Putin Warns U.S. Against Using Dollar as Weapon
MOSCOW (Dispatches) – Russian President Vladimir Putin says the U.S. is exploiting the dollar’s ‘dominance’ for sanctions and has warned the policy may rebound on Washington.
At a videoconference with representatives of international media organizations, Putin said late Friday in St. Petersburg that Russia has to adopt other payment methods because the U.S. “uses its national currency for various kinds of sanctions,” adding, “We don’t do this deliberately, we are forced to do it.”
Settlements in national currencies with other countries in areas such as military sales and reductions in foreign-exchange reserves held in dollars eventually will damage the U.S. as the greenback declines, Putin said. “Why do U.S. political authorities do this? They’re sawing the branch on which they sit,” he said.
Putin spoke a day after Russia announced it will eliminate the dollar from its oil fund to reduce vulnerability to sanctions.
Putin set a tough tone for his upcoming summit with U.S. President Joe Biden, accusing Washington of trying to contain Russia and citing its response to the deadly Jan. 6 attack on the Capitol as a manifestation of the West’s double standards.
Putin said that arms control, global conflicts, the coronavirus pandemic and climate change are among the issues he and Biden would discuss at their June 16 summit in Geneva.
“We need to find ways of looking for a settlement in our relations, which are at an extremely low level now,” Putin said.
“We don’t have any issues with the U.S.,” he continued. “But it has an issue with us. It wants to contain our development and publicly talks about it. Economic restrictions and attempts to influence our country’s domestic politics, relying on forces they consider their allies inside Russia, stem from that.”
Putin reiterated that Russia rejects accusations of interfering in U.S. presidential elections, and he spoke critically of the U.S. response to the Capitol attack, which took place as Congress prepared to certify that Biden had defeated then president Donald Trump in the November election.

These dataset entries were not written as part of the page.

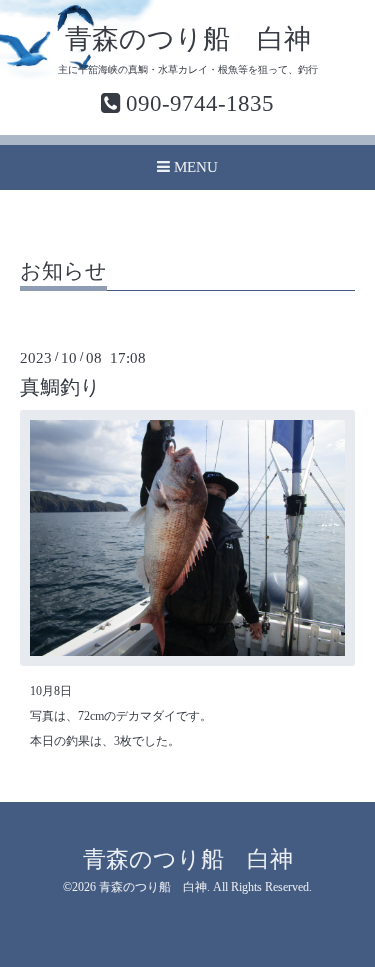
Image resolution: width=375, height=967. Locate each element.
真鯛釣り (60, 387)
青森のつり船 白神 (188, 39)
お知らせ (63, 272)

“They weren’t just a crowd of robbers and rioters. Those people had come with political demands,” he said.
Putin pointed out that the heavy charges against hundreds of participants in the attack were filed even as the U.S. and its allies strongly criticized Belarus’ crackdown on anti-government protests.
In separate comments to Russia’s Channel 1 state television, Putin added that he does not expect any breakthroughs from the summit with Biden, but added that he hopes that it will help “create conditions for taking further steps to normalize Russian-U.S. relations.”